**Text section**:
---
Digitizing Your Vinyl on a Budget

Lets face it, even record collectors sometimes get lazy. Maybe getting up to select a record, put it on the turntable and drop the needle isn’t really your idea of relaxing all of the time– especially when it comes time to flip that record. In today’s digital world, many of us have gotten used to music at the click of a button. Convenience is everything. I’m not going to lie, I get lazy with my records too and I will frequently opt to just throw itunes on, maybe even on shuffle (gasp!) instead of filing through my collection for that perfect full-length album. Fortunately for us record collectors out there, basic and very affordable technology exists, which can enable you to turn your record collection into a digital masterpiece. And yes, you can also use shuffle (gasp!).

Instead of  keeping the music of your record collection bound to the tiny, plastic grooves in which they were cut, you can instead digitize it, liberate it, preserve it and make a killer digital music library with that classic vinyl sound, all for much less than you expect.

Numark offers a very cool, portable vinyl archiving turntable called the PT-01USB. This is the most popular USB turntable on the market. This handy device used to sell for a little under $200, but it is now available through a number of third party retailers for anywhere between $75 and $100.

Numark PT-01USB

Numark PT-01USB

“This rugged, portable turntable can run on either wall or battery power and even has an internal speaker for total mobility. Using the included recording software, no special drivers are needed to connect the turntable to any Mac or PC via USB and transfer music from vinyl to your hard drive. EZ Vinyl Converter 2 (PC) and EZ Audio Converter (Mac) software are included to make recording and importing audio simple. EZ Vinyl Converter 2 imports your songs directly into your iTunes library, automatically separating tracks, and with a free download of Gracenote MusicID, it can even automatically name your tracks. The PT-01USB turntable also comes with Audacity software for editing your tracks, which can even help to reduce clicks, pops, and other noises from your recordings to restore the full quality of your vinyl.”

-testfeaks.com (http://www.testfreaks.com/turntables/numark-pt-01usb/)

Although this may be the most popular USB turntable, it certainly isn’t the only one. Audio Technica, a trusted and long-time player in the vinyl business also offers their own USB turntable, the AT-LP2D-USB, which can be picked up for around $80-$100.

Audio-Technica AT-LP2D-USB LP-to-Digital Recording System Turntable

Audio-Technica AT-LP2D-USB LP-to-Digital Recording System Turntable

And Sony, also offers their own USB turntable, the PS LX300USB, which costs around $150.

Sony PS LX300USB Turntable

Sony PS LX300USB Turntable

“But For the Record, I don’t have $75-150!” I know what you’re thinking. Times are tough and we all can’t afford snazzy digital turntables with that newfangled “USB” technology to rip our vinyl onto our hard disks. Luckily, there is a very simple DIY method to get exactly the same results. This will cost you around $5. That’s right: Five Dollars.

"I'm broke! (But I still have a few dollars to support my record collecting hobby)"

"I'm broke! (But I still have a few dollars to support my record collecting hobby)"

All you need is a turntable and a stereo with a set of “record out” ports, or at least a headphone output.
---
**Requests**:
• a. In the text on digitizing vinyl, what features of the PT-01USB make it suited to total mobility?
• b. Rewrite the stretch of the vinyl digitizing text from "And Sony, also" through "right: Five Dollars.", putting "modern" in place of "newfangled".
None of the material after this point is needed.

**Data lines**:
---
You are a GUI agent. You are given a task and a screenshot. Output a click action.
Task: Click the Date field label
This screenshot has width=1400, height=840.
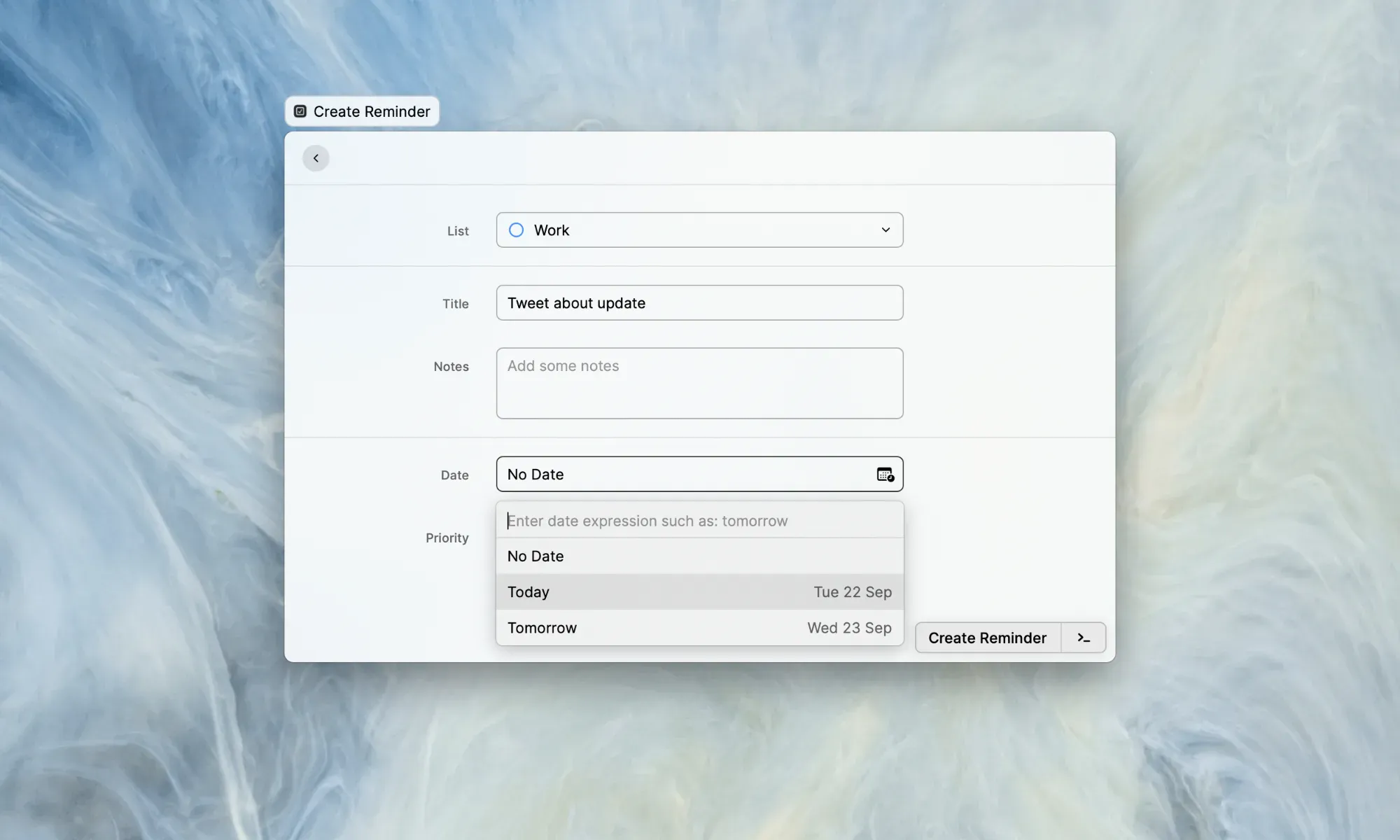point(454,475)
---
**Solutions to the exercise**:
• a. The PT-01USB can run on either wall or battery power, and it has an internal speaker.

• b.
And Sony, also offers their own USB turntable, the PS LX300USB, which costs around $150.

Sony PS LX300USB Turntable

Sony PS LX300USB Turntable

“But For the Record, I don’t have $75-150!” I know what you’re thinking. Times are tough and we all can’t afford snazzy digital turntables with that modern “USB” technology to rip our vinyl onto our hard disks. Luckily, there is a very simple DIY method to get exactly the same results. This will cost you around $5. That’s right: Five Dollars.